**Description of the task:** Copy every line from the records that holds the word "resolution".

**Collected data entries:**
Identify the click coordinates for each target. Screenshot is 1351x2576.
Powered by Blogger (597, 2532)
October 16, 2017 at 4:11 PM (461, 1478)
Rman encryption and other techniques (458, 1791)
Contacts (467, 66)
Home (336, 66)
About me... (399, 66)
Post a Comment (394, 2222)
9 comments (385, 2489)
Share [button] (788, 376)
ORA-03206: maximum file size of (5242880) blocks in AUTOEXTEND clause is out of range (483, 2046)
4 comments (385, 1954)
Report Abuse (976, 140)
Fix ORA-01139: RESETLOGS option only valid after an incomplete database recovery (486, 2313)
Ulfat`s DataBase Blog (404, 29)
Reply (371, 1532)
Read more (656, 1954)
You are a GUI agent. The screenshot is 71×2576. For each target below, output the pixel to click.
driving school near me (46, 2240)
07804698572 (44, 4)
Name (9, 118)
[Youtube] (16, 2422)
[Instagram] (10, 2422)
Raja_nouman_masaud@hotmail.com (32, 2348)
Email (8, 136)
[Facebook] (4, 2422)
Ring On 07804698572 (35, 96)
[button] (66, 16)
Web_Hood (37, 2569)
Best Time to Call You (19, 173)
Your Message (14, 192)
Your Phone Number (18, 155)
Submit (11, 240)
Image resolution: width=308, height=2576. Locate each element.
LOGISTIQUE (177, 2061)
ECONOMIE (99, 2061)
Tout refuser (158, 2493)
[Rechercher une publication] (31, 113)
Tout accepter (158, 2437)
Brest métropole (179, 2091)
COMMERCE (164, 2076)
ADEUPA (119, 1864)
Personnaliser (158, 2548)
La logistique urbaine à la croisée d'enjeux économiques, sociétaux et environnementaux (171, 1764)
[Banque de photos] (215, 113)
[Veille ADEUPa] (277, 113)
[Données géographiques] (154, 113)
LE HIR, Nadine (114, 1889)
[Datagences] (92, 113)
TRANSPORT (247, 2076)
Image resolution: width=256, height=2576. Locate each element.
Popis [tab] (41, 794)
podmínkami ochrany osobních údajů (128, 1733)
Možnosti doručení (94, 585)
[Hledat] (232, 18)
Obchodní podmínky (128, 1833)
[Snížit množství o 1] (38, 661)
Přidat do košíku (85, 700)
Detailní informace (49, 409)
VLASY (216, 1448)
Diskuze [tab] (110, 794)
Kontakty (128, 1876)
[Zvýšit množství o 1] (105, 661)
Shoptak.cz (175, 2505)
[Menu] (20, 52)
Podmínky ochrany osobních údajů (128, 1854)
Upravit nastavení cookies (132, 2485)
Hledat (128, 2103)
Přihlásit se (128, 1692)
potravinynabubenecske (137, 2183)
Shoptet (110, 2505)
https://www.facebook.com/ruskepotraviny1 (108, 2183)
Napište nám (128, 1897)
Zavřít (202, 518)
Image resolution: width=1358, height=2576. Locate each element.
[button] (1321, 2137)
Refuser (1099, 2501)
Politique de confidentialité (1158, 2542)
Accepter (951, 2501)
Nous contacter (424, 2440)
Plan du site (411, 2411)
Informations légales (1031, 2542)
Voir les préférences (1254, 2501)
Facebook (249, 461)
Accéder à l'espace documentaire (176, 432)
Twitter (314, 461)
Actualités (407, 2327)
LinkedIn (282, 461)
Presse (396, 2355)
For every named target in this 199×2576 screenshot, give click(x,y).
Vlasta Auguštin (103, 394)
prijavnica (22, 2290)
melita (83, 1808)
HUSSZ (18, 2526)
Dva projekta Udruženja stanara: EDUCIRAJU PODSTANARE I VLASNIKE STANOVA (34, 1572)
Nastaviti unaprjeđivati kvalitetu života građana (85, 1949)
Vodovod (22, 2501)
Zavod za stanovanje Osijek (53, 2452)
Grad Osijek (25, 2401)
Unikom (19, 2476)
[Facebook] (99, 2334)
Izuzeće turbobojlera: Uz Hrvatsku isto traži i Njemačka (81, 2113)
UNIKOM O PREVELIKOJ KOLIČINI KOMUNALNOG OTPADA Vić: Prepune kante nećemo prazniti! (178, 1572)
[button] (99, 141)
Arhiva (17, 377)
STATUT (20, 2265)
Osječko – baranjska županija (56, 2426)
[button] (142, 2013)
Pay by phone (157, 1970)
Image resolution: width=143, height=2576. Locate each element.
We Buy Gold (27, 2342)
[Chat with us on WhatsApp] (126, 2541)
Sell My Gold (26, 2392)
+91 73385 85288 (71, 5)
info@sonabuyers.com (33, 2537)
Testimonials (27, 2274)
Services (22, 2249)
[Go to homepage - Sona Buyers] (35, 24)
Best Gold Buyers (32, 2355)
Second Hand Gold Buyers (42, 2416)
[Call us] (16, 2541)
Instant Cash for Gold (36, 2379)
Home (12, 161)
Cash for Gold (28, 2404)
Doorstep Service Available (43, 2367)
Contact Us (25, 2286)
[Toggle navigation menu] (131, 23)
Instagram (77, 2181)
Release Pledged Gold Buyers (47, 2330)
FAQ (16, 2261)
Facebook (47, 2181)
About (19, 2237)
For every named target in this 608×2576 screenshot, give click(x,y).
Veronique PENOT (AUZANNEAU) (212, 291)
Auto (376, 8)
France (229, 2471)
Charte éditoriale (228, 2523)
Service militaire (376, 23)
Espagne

**Exercise answer:**
Image resolution: width=308, height=2576. Locate each element.
Image resolution: width=256, height=2576. Locate each element.
Image resolution: width=1358, height=2576. Locate each element.
Image resolution: width=143, height=2576. Locate each element.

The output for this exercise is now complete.